Code in action — WorkManager periodic sync

import 'package:workmanager/workmanager.dart';

void main() async {
  WidgetsFlutterBinding.ensureInitialized();

  await Workmanager().initialize(callbackDispatcher, isInDebugMode: kDebugMode);

  await Workmanager().registerPeriodicTask(
    'sync-data',
    'syncDataTask',
    frequency: const Duration(hours: 1),
    constraints: Constraints(
      networkType: NetworkType.connected,
      requiresBatteryNotLow: true,
    ),
    inputData: {'userId': 'user_123'},
  );

  runApp(const MyApp());
}

// MUST be top-level + annotated for AOT entry point
@pragma('vm:entry-point')
void callbackDispatcher() {
  Workmanager().executeTask((taskName, inputData) async {
    // Init what you need — Firebase, Hive, etc. — but keep it light
    await Firebase.initializeApp();

    switch (taskName) {
      case 'syncDataTask':
        try {
          final userId = inputData?['userId'] ?? '';
          await SyncService.run(userId);
          return true;            // success
        } catch (_) {
          return false;           // ask system to retry later
        }
      default:
        return false;
    }
  });
}

Silent push for data sync (FCM)

@pragma('vm:entry-point')
Future<void> onBackgroundMessage(RemoteMessage msg) async {
  await Firebase.initializeApp();                      // isolated isolate; init again
  // Brief window — finish fast
  await DataSync.handle(msg.data);
}

void main() async {
  WidgetsFlutterBinding.ensureInitialized();
  await Firebase.initializeApp();
  FirebaseMessaging.onBackgroundMessage(onBackgroundMessage);
  runApp(const MyApp());
}

Platform constraints to internalise

PlatformPeriodic frequencyWindowKilled-app behaviour
Android (WorkManager)Minimum 15 minutes10 min per taskTasks survive app close & device reboot
iOS (BGTaskScheduler)OS decides (could be hours)~30 secondsTasks may not run if app is force-quit
iOS silent pushOn notification arrival~30 secondsThrottled by OS; not guaranteed delivery

The honest answer to "Will my task run every hour?": on Android, probably yes. On iOS, maybe never. Design for both.


Common mistakes to avoid

❌ Expecting iOS to run your background task on a strict schedule
   It won't. The OS optimizes for battery; your task is one of many.
   ✅ Design tasks as idempotent and time-tolerant. Show data on next open.

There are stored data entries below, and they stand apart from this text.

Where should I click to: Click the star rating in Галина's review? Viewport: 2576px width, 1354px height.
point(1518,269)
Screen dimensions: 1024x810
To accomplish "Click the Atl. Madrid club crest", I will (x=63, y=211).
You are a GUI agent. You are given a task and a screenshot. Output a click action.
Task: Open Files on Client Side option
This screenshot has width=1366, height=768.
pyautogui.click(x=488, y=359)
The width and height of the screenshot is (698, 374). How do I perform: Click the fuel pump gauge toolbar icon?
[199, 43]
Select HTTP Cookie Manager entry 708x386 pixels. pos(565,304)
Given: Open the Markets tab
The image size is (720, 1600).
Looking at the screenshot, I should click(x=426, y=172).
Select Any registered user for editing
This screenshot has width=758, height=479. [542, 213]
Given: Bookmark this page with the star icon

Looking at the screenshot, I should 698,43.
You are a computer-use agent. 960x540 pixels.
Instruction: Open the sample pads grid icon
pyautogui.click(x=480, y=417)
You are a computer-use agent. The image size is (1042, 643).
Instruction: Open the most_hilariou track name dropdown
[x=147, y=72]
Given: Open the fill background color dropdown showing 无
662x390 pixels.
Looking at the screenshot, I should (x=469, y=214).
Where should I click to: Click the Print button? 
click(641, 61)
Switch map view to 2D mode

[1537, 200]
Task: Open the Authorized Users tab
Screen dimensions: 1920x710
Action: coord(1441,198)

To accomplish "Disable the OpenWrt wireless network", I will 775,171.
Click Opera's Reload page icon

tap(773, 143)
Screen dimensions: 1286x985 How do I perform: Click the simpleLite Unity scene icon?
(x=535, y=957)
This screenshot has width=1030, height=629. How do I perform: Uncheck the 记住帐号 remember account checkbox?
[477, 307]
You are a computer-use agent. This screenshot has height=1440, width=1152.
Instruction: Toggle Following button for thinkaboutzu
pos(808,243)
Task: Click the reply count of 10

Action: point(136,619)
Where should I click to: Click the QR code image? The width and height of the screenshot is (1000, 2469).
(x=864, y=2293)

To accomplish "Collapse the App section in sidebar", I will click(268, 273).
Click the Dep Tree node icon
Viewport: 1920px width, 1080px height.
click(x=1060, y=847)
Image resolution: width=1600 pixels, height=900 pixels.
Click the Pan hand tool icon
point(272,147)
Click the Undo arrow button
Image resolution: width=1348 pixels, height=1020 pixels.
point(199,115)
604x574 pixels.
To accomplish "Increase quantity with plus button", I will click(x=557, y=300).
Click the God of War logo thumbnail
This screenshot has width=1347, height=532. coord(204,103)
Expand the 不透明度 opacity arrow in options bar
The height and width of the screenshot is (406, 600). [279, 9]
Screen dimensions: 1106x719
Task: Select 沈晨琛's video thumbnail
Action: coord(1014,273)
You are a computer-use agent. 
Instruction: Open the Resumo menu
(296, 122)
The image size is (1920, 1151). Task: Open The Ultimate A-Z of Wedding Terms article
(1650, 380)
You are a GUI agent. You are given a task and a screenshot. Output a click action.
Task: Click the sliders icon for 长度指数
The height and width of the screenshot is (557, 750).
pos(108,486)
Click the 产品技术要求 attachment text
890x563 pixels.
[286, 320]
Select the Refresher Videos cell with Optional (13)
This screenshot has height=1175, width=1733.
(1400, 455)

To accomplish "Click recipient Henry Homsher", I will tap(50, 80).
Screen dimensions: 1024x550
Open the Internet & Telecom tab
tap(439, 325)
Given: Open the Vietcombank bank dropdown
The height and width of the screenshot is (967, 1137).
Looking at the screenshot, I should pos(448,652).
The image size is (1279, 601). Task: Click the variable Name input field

❌ Heavy initialization in the background callback
   Background isolate has its own VM — re-initializes Firebase, etc.
   Long init = task killed before doing useful work.
   ✅ Minimize init; cache lookups in shared prefs.

❌ Forgetting @pragma('vm:entry-point')
   AOT tree-shaking strips your callback → "callback not found at runtime."

❌ Touching widget tree / BuildContext from a background task
   No tree exists in the background isolate.

❌ Trying to update UI directly from background
   Use SharedPreferences, Hive, etc. to persist; UI reads on next foreground.

❌ Battery / network constraints not declared
   Task drains battery, users uninstall.
   ✅ Set Constraints.networkType, requiresBatteryNotLow, requiresCharging if appropriate.

Interview follow-ups

  1. Why are iOS background tasks so unreliable? iOS prioritises battery and user experience. The OS gives background tasks opportunistic windows based on usage patterns, charging state, and network availability. There's no guarantee. Even Apple's own apps rely on push or user open for fresh data — embrace that model.

  2. What's the difference between compute and Isolate.run? compute(fn, arg) is the older API — spawns an isolate, runs fn, returns. Isolate.run (Dart 2.19+) is the modern equivalent: ergonomic, supports closures, similar semantics. Both run on a separate isolate so the UI thread stays responsive. Use them for parsing big JSON, image processing, anything CPU-heavy.

  3. How do you handle "task A finished, run task B" patterns in WorkManager? WorkManager has chained / dependent work APIs. The Flutter workmanager plugin's surface is simpler — you typically chain by scheduling B from within A's callback once it succeeds. For complex DAGs, drop into native WorkManager.

  4. How do you test a background callback? You don't — directly. You test the function it calls (SyncService.run) with unit tests. The plugin integration is wired up at platform level; verify it works manually or with integration tests on a real device. The callback itself should be a 1-line dispatcher.